→ Texto proporcionado:
%%

A diferencia del Apocalipsis, las revelaciones de san Mateo no engendraron creaciones pictóricas inspiradas directamente en los capítulos 24 y 25 del primer Evangelio. Simplemente, encontraron forma introduciéndose en esquemas compositivos sacados de la iconografía romana reservada al culto del emperador. La llamada visión de san Mateo conservó durante mucho tiempo su aspecto triunfal, pero, en época gótica, se integró rápidamente a la iconografía del juicio final. Tras haber significado la Resurrección, la victoria del Hijo, después el triunfo de Cristo al final de los tiempos, este tema encuentra, de alguna manera, su significación primitiva: la de un emperador victorioso, rodeado de dignatarios, de victorias aladas y de trofeos, asistiendo a la humillación de sus enemigos. Apareciendo bajo diferentes aspectos, la imagen de la visión de san Mateo define estrictamente la parusía y por ello, frecuentemente, se introdujeron episodios del juicio final.
El sentido de la aparición del juicio final en la sección de los siete salmos penitenciales tiene que ver con la atrición –o contrición imperfecta, a través del miedo– que el espectador sentía al observar esta imagen: la meditación sobre la muerte, las penas del infierno y el juicio final para excitar el arrepentimiento de los pecados cometidos no tiene nada que ver con la reflexión sobre los padecimientos de Cristo para conseguir el mismo efecto (contrición). En este segundo caso, como se ha visto a través de las pinturas del pequeño oficio de la cruz, el hombre se mueve por caridad; en el primero, es el temor el que estimula al observador: lo que inspira pesar es, en este punto, el amor de sí mismo bien entendido, lo que supone un acto de atrición.

%%

→ Listado de datos:
%%

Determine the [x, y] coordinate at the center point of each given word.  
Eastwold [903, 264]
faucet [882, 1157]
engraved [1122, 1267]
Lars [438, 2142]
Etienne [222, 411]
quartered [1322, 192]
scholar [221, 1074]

%%

→ Tareas requeridas:
1) Resume en dos oraciones el texto sobre la visión de san Mateo.
2) Según el texto sobre la visión de san Mateo, ¿de qué iconografía se sacaron los esquemas compositivos en los que encontraron forma las revelaciones de san Mateo?
3) Convierte en una lista el párrafo del texto sobre la visión de san Mateo que empieza con «El sentido de la aparición del juicio final» y conserva sus datos principales.
Las líneas no intervienen para nada en este ejercicio.

→ Solución por tarea:
1) Las revelaciones de san Mateo no originaron pinturas propias, sino que tomaron forma en esquemas compositivos de la iconografía romana del culto al emperador, y en época gótica la visión de san Mateo se integró en la iconografía del juicio final. La aparición del juicio final en la sección de los siete salmos penitenciales busca despertar en el espectador la atrición, un arrepentimiento movido por el temor, distinto de la contrición que nace de la caridad al reflexionar sobre los padecimientos de Cristo.

2) De la iconografía romana reservada al culto del emperador.

3)
- El juicio final aparece en la sección de los siete salmos penitenciales por la atrición, o contrición imperfecta, que el espectador sentía por miedo al observar esa imagen.
- Meditar sobre la muerte, las penas del infierno y el juicio final no tiene nada que ver con reflexionar sobre los padecimientos de Cristo para lograr la contrición.
- En la reflexión sobre los padecimientos de Cristo, vista en las pinturas del pequeño oficio de la cruz, el hombre se mueve por caridad.
- En la meditación sobre el juicio final es el temor el que estimula al observador: el pesar nace del amor de sí mismo bien entendido, lo que supone un acto de atrición.